Que Coisa é? Uma Conversa - Cildo Meireles e Mario Garcia Torres

Período

31/08 – 01/11/2014

Horário de funcionamento

TER - SEX: 13h - 20h, SAB: 13h - 19h

Entrada

Gratuita

O Pivô tem o prazer de receber Que coisa é? Uma conversa/ A Conversation, projeto curatorial de Alexandra Garcia Waldman. Fernanda Brenner abriu essa possibilidade e permitiu que um diálogo experimental, flexível e não-linear pudesse acontecer. Começou com uma referência — Hannah Arendt — que levou a dois artistas Mario Garcia Torres e Cildo Meireles. Após muitas conversas ao vivo e à distância, a exposição começou a tomar forma e as obras foram aparecendo de modo natural.

A exposição inclui obras de Cildo Meireles, Malhas da Liberdade e Liverbeatlespool e Mário Garcia Torres Que coisa é?, O-bri-ga-do e Like you, I dig, I dig in, I dig up, and I dig art too! acompanhados das edições em inglês e português do livro de Hannah Arendt, Entre o Passado e o Futuro/ Between Past and Future. Experienciada como uma espécie de set list de um show musical, a exposição se faz sobretudo pelo som (um dos temas debatidos nas conversas que mencionamos), enquanto as obras aparecem e reaparecem com uma duração de aproximadamente 50 minutos.

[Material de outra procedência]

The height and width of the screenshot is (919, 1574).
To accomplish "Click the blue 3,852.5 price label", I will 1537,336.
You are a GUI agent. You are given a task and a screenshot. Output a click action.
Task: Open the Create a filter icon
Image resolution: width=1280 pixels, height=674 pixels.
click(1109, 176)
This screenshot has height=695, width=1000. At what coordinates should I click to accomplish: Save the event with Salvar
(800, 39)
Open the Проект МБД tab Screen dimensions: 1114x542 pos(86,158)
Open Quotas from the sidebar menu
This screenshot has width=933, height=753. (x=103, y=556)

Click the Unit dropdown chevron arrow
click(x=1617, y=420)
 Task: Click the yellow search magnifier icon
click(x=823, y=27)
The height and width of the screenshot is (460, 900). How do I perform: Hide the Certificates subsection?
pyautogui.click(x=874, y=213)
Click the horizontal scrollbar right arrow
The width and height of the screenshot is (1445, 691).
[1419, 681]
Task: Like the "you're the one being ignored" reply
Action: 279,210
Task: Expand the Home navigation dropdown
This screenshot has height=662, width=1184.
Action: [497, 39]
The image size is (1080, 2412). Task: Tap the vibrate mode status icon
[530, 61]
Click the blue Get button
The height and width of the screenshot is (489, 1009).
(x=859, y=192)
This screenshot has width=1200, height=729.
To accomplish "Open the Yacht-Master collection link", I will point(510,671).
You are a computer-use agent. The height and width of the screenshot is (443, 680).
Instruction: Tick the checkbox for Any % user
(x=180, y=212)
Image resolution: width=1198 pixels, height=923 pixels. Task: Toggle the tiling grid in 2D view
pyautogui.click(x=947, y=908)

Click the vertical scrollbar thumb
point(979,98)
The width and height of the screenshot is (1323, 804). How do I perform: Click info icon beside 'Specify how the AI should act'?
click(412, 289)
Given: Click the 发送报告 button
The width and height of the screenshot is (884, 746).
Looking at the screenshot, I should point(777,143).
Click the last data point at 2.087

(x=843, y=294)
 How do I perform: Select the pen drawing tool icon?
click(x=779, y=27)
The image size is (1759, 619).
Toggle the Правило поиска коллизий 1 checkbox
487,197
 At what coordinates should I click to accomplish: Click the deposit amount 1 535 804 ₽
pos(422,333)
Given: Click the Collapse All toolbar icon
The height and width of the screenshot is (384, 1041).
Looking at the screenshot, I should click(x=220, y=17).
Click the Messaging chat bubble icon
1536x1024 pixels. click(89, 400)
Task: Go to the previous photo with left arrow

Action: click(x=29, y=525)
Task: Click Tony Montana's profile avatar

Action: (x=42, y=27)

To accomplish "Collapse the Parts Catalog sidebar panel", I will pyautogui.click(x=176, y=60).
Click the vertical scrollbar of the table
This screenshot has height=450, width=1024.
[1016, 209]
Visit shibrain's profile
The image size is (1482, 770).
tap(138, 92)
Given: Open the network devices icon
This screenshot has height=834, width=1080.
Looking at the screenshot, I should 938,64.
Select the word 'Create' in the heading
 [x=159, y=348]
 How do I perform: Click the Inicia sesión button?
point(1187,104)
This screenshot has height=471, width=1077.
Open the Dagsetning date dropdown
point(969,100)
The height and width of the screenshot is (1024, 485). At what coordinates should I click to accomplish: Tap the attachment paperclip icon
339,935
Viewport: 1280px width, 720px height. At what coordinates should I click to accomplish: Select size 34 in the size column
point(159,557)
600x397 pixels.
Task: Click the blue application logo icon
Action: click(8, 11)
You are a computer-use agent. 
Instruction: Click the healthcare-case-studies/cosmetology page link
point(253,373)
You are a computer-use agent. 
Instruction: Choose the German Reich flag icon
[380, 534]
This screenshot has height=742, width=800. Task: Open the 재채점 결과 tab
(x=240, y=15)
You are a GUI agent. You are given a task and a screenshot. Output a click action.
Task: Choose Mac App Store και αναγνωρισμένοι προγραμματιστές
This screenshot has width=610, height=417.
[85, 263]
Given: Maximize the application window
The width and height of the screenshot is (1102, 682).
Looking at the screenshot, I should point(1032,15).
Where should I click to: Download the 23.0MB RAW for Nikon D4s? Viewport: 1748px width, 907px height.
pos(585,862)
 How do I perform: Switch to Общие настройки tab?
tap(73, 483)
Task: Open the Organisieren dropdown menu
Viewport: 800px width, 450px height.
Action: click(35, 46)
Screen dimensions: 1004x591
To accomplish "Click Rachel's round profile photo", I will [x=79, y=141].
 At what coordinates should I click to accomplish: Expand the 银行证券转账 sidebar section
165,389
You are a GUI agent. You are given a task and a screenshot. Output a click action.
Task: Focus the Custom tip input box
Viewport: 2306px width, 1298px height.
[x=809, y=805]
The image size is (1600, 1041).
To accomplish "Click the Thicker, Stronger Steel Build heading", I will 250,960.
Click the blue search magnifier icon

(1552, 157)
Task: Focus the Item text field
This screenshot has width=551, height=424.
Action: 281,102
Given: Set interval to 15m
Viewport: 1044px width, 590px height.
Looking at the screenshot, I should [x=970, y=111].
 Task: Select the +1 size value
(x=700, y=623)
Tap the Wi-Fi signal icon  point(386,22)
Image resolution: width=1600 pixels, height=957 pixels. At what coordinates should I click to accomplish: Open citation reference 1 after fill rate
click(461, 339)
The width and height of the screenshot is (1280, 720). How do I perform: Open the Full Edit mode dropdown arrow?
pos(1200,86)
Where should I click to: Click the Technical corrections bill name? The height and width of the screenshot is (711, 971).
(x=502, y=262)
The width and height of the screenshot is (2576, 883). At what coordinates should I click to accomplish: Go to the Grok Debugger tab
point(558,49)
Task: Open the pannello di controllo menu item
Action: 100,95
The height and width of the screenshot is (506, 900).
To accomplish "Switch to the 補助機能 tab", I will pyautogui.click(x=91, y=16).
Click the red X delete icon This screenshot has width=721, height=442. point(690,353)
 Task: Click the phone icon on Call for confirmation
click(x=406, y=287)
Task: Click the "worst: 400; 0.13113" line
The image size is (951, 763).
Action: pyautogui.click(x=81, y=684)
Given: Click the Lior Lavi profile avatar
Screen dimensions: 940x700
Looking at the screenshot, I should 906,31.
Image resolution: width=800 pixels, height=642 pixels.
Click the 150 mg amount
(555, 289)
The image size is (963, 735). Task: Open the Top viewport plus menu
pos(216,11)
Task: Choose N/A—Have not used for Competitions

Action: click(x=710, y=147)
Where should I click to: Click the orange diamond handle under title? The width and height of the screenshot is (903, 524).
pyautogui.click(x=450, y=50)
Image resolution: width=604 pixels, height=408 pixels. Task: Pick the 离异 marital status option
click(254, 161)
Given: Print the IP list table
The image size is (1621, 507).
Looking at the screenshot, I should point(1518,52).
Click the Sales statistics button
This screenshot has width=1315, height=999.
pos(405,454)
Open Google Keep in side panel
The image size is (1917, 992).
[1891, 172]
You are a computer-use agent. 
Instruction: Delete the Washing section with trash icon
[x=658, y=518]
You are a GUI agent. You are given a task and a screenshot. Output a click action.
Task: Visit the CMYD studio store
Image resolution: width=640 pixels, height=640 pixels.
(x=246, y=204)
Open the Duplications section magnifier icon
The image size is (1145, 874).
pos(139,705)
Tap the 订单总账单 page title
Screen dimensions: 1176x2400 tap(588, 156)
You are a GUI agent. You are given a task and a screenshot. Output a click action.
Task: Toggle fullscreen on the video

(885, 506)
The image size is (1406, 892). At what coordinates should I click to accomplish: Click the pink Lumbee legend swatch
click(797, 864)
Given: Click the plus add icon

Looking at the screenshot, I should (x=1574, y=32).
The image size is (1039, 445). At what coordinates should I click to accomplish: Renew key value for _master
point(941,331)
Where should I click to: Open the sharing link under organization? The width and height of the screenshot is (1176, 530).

Que Coisa É? (s/d) de Garcia Torres é o desenvolvimento de uma afirmação conceitual sobre o ato de expor — escrito em forma de letra de música — primeiramente transformada em canção e depois transformada em linguagem de vídeoclip.

Malhas da Liberdade (1976-2008) é um trabalho que começou como rabiscos de caderno que o artista realiza desde a infância e que geravam uma malha quadriculada mas sempre aberta, que segundo o artista é uma metáfora para o seu próprio raciocínio, que se bifurca ininterruptamente. Outro trabalho de Meireles baseado no som é Liverbeatlespool (2004), originalmente concebido para a Bienal de Liverpool, utiliza 27 canções importantes dos Beatles sobrepostas em camadas de som, uma faixa sobre a outra, à volta da nota central de cada uma.

O trabalho Like you, I dig…, por Garcia Torres, foi feito a partir das notas de conferência do artista, nas quais ele afirma que o modo de se adquirir estórias de arte é fazer inúmeras perguntas sobre elas. O som de O-bri-ga-do (s/d), se baseia na inserção desta simples mas importante palavra em uma performance de beatbox, tornado-a algo como uma versão contemporânea da poesia concreta.